Computer Science
Diverse misinformation: impacts of human biases on detection of deepfakes on networks
J. Lovato, J. St-onge, et al.
This compelling research by Juniper Lovato and colleagues explores human biases in identifying deepfakes, revealing that people perform better when videos align with their own demographics. The study's innovative mathematical model suggests diverse social groups may help shield each other from misinformation. Dive into the findings that could change how we understand video deception!

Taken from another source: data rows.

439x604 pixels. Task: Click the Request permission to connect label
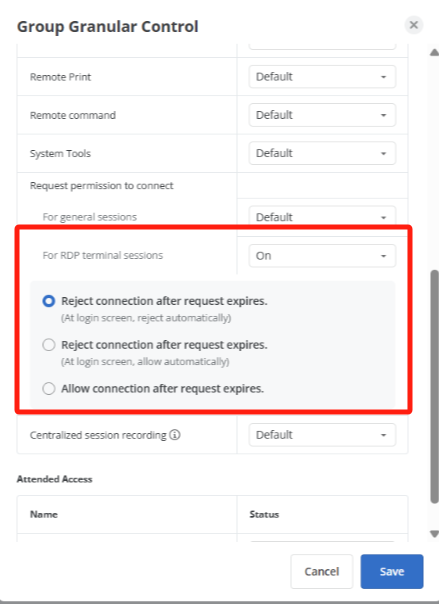coord(102,186)
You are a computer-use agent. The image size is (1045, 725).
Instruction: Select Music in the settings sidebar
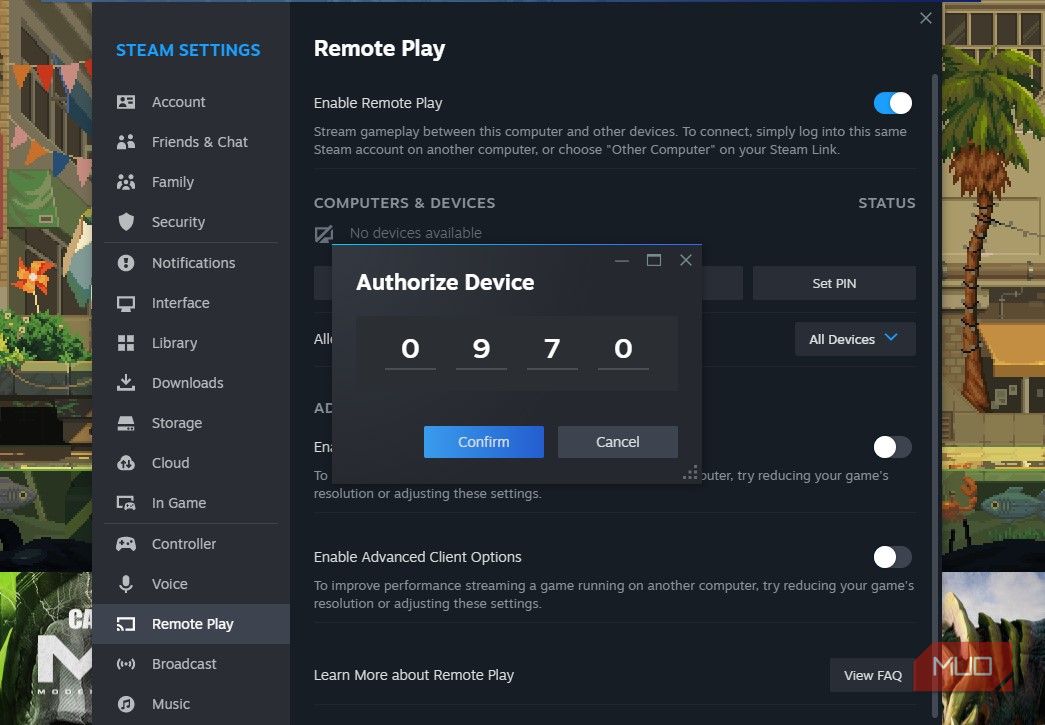(x=171, y=703)
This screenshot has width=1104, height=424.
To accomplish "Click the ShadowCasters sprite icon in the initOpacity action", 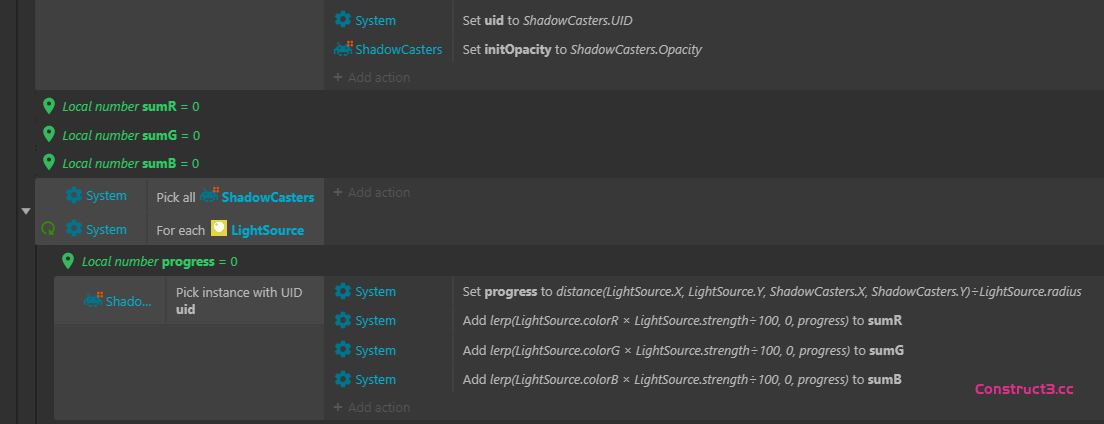I will tap(343, 48).
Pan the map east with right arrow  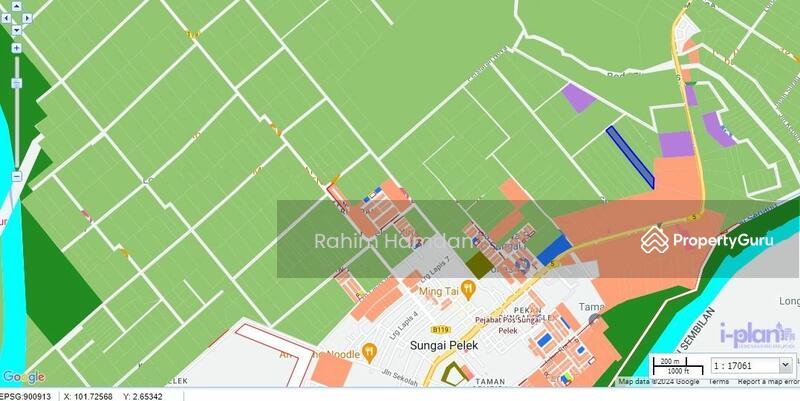(27, 17)
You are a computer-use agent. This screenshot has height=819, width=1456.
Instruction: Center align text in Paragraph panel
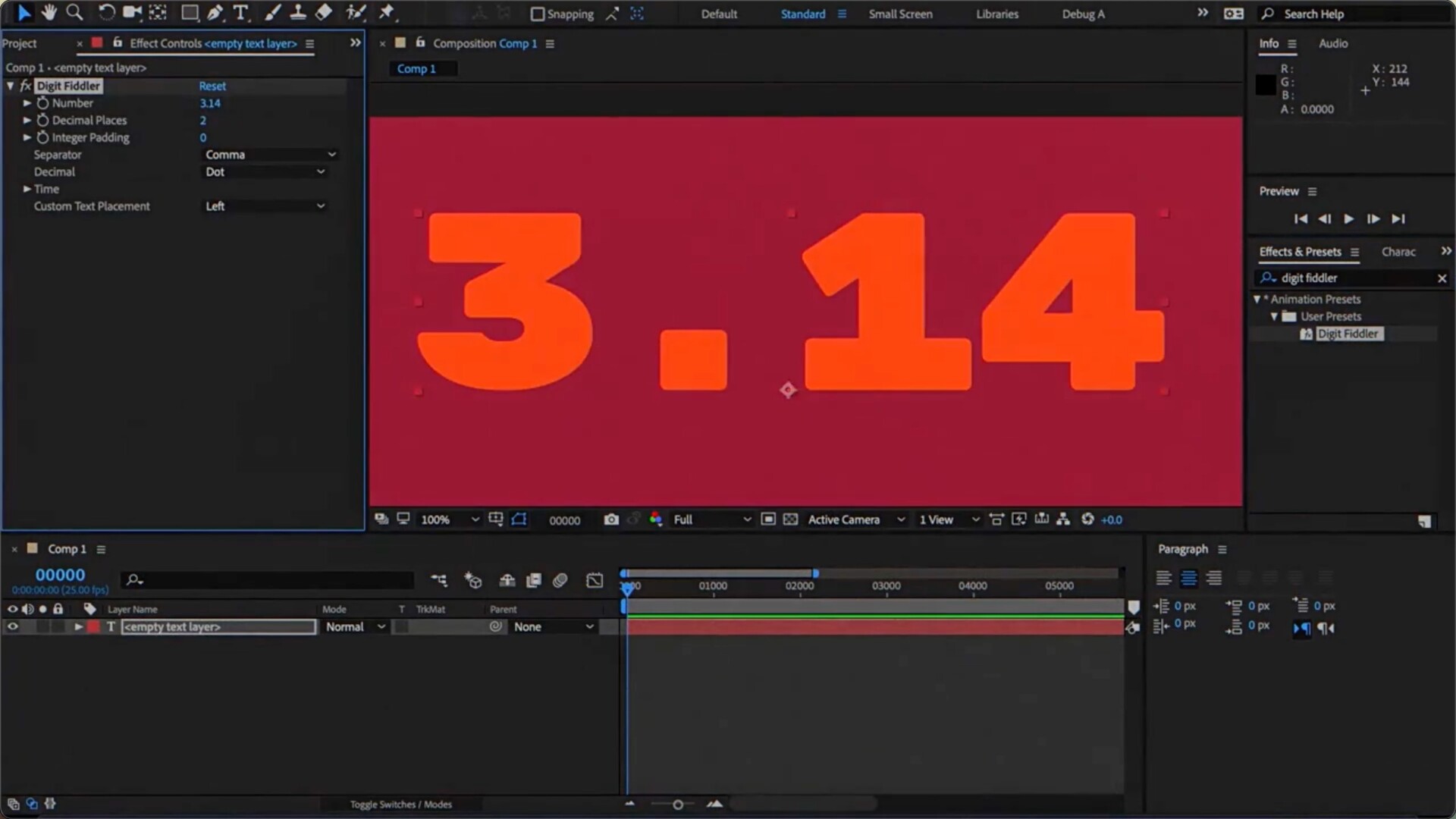pyautogui.click(x=1188, y=579)

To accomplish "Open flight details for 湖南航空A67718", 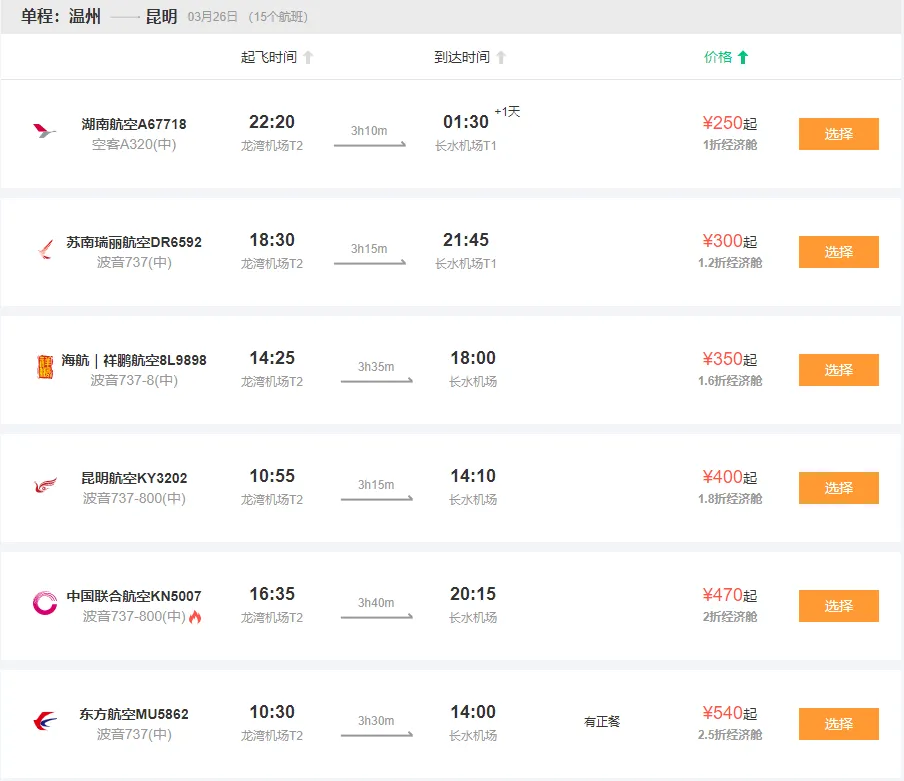I will pyautogui.click(x=134, y=125).
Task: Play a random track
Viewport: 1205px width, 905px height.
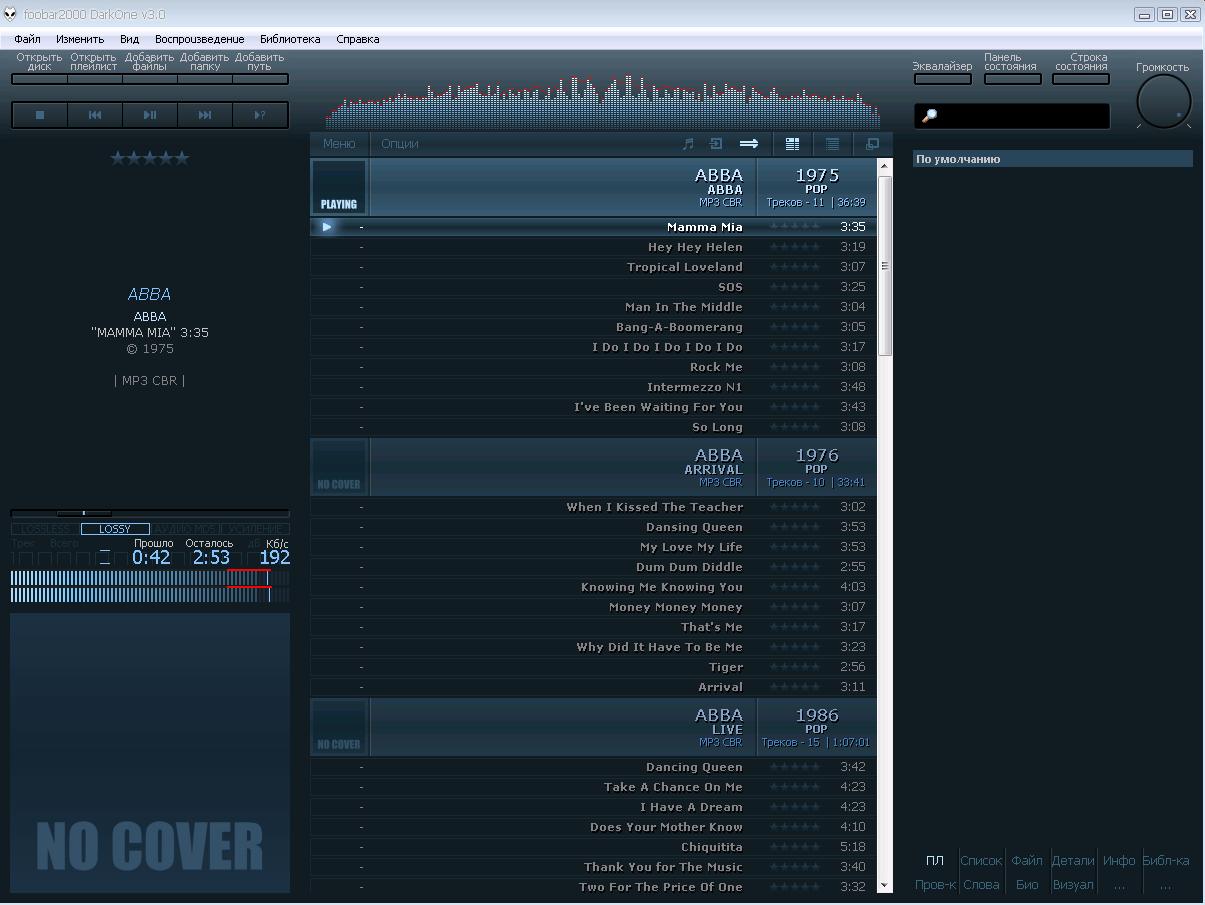Action: pos(260,115)
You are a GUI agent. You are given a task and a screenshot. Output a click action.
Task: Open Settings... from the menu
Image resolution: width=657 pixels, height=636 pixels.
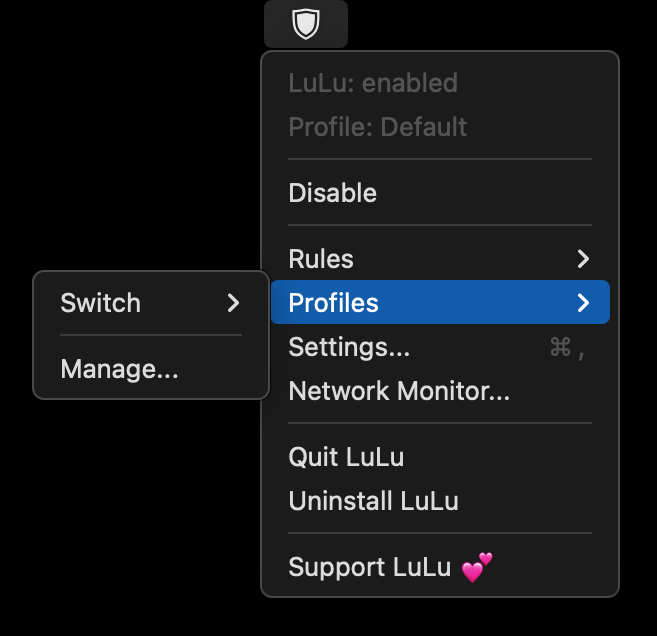pos(440,347)
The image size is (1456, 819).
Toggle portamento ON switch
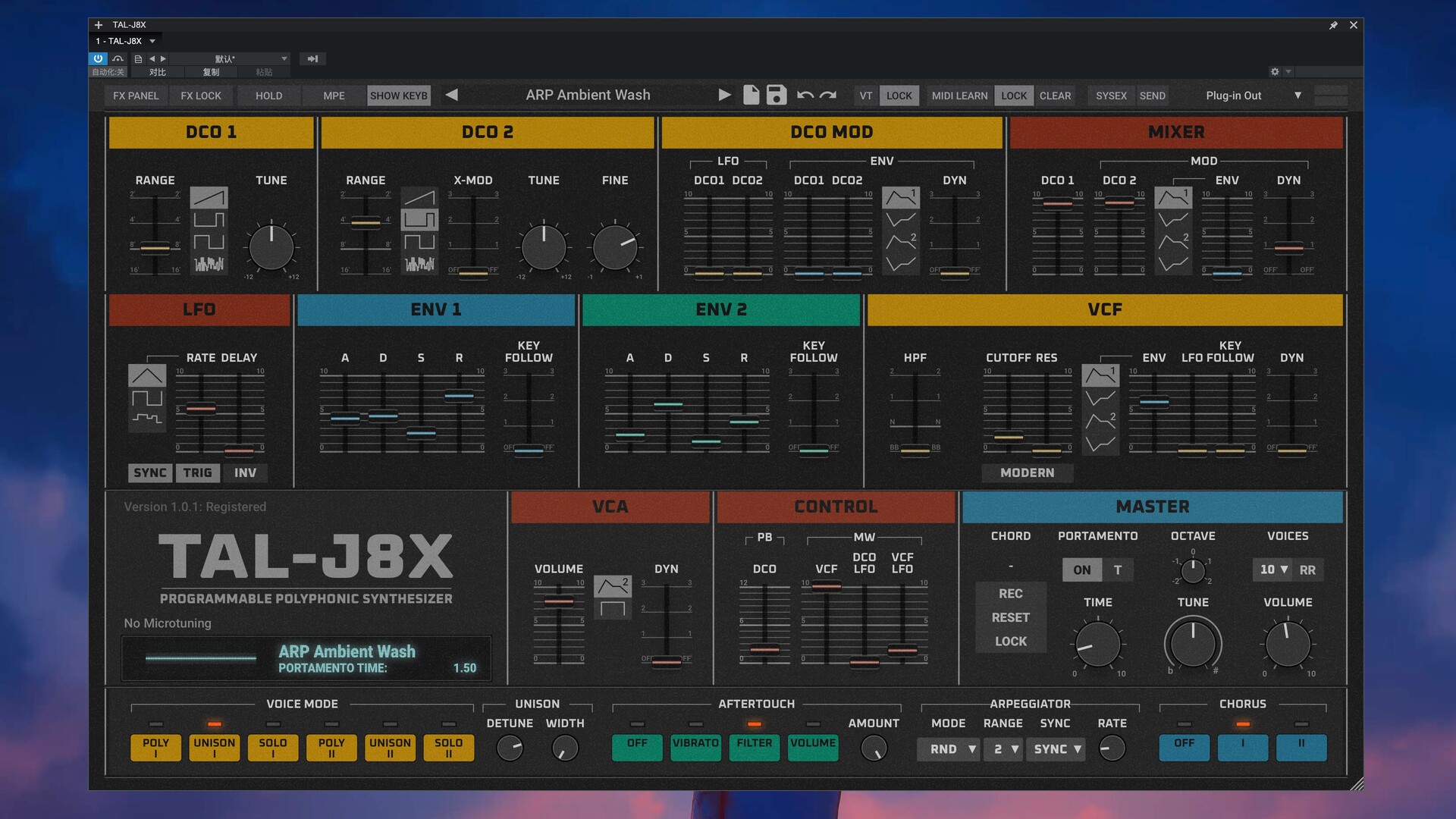(x=1081, y=570)
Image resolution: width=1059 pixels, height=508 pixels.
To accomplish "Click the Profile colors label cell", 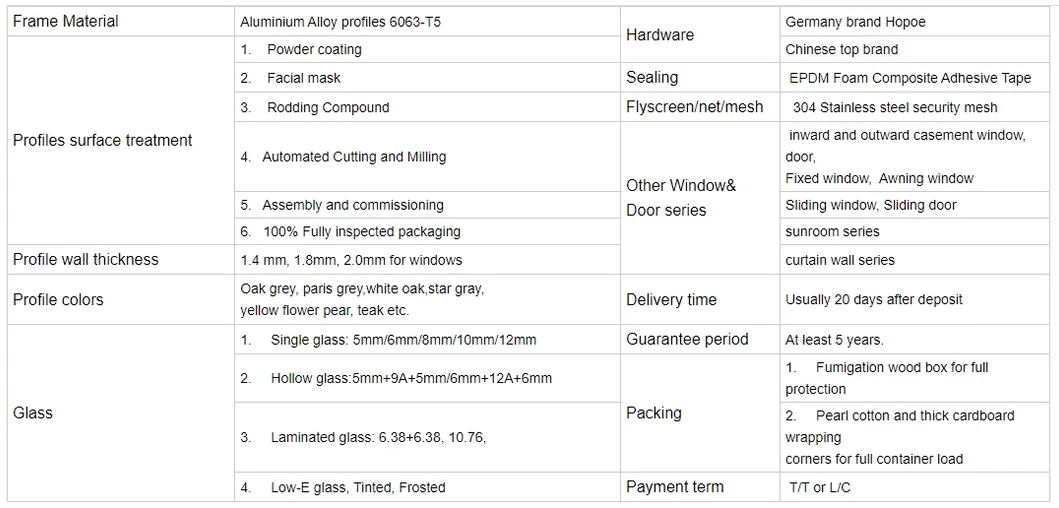I will click(x=58, y=299).
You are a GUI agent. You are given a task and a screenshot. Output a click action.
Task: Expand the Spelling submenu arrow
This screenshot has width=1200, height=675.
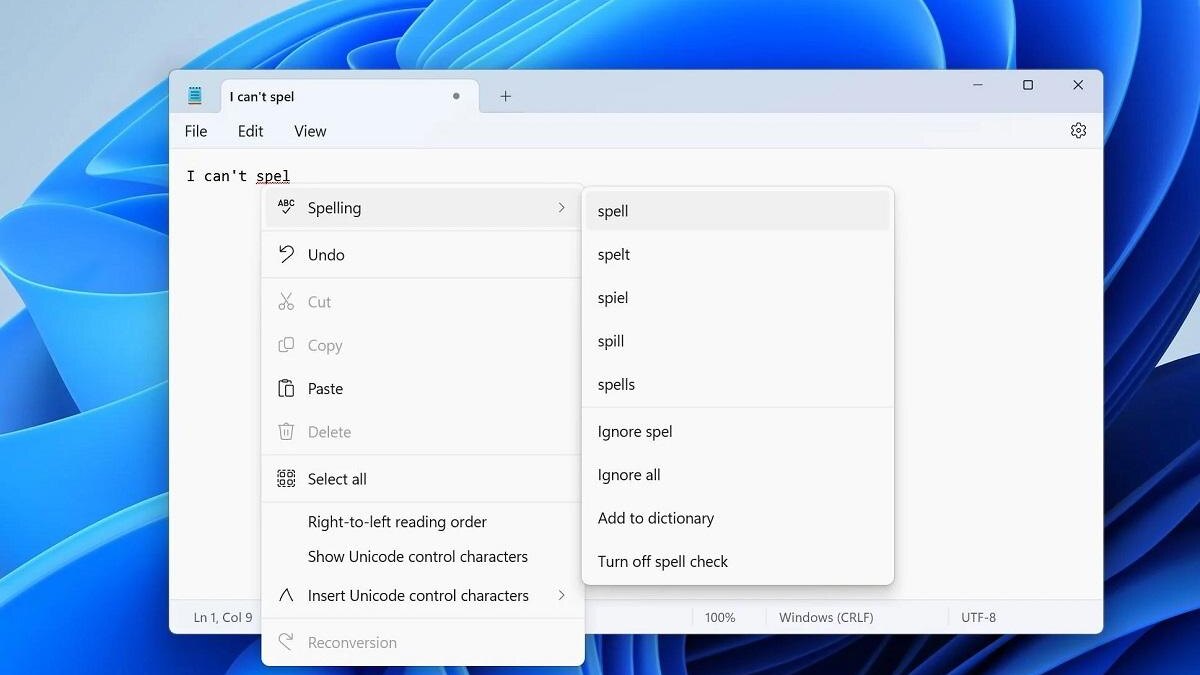pyautogui.click(x=561, y=208)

~3 min • Beginner • English
Introduction
The study investigates how human demographic biases shape susceptibility to and detection of deepfakes, a salient form of misinformation. The authors define “diverse misinformation” as the interplay between human biases and the demographics represented in misleading content. They pose four research questions: (Q1) the role of priming (whether knowing to look for deepfakes improves detection), (Q2) the impact of prior knowledge and social media use on accuracy, and (Q3–Q4) whether homophily (matching perceived demographics between viewer and video persona) or heterophily influences detection accuracy across age, gender, and race. Deepfakes are chosen because their veracity is objectively binary, their personas’ demographic attributes can be perceived by viewers, and they represent a real-world, harmful phenomenon. Understanding these biases is important for characterizing how misinformation spreads and is corrected within social networks and for evaluating the feasibility of a “self-correcting crowd.”
Literature Review
Prior work shows that homophily bias and political alignment influence misclassification of political misinformation, with greater belief in misinformation when sources align politically. Broader misinformation harms span politics, health, economic markets, journalism trust, crisis communication, and hate speech. Automated deepfake detection exists but faces accuracy and bias issues and can be computationally expensive; hybrid human–machine systems often outperform either alone. Early deepfakes were visually imperfect, but advances (e.g., GANs, face mapping) have increased realism, complicating detection. Ethical concerns include evidentiary standards in law, consent and attribution, bias in detection tools, and degradation of the epistemic environment. Literature on biases such as own-race bias (ORB), gender and age biases in face processing, and homophily in networks suggests demographic factors can affect detection performance and network structure, influencing how misinformation propagates and is corrected. Network modeling work (e.g., SIS-like rumor models, community structure effects, mixed-membership block models) highlights how demographics and topology modulate spread and correction dynamics.
Methodology
Empirical survey: IRB-approved online observational study with N=2016 U.S.-based participants recruited via Qualtrics (two phases; main data April–May 2020). Participants were not primed to look for deepfakes; instead, they were told the study concerned communication styles (tone, expressions, body language) to mimic real-world, unprimed social media viewing. Each participant watched two ~10-second video clips randomly sampled from the Facebook Deepfake Detection Challenge (DFDC) Preview Dataset after filtering to single-person clips. Videos included balanced real/deepfake content (Table 4: 50% real, 50% deepfake) and some had augmentations/distractors (e.g., frame rate, audio changes, blur, rotation, filters). After viewing and answering communication-style questions, participants were debriefed with a definition of deepfakes and asked to judge each video as real or fake. In total, 4032 video observations (2 per participant) were collected. Demographics of participants are summarized in Table 3 (e.g., gender, age brackets, race/ethnicity). Data processing converted Likert items and education levels to ordinal scales for analysis.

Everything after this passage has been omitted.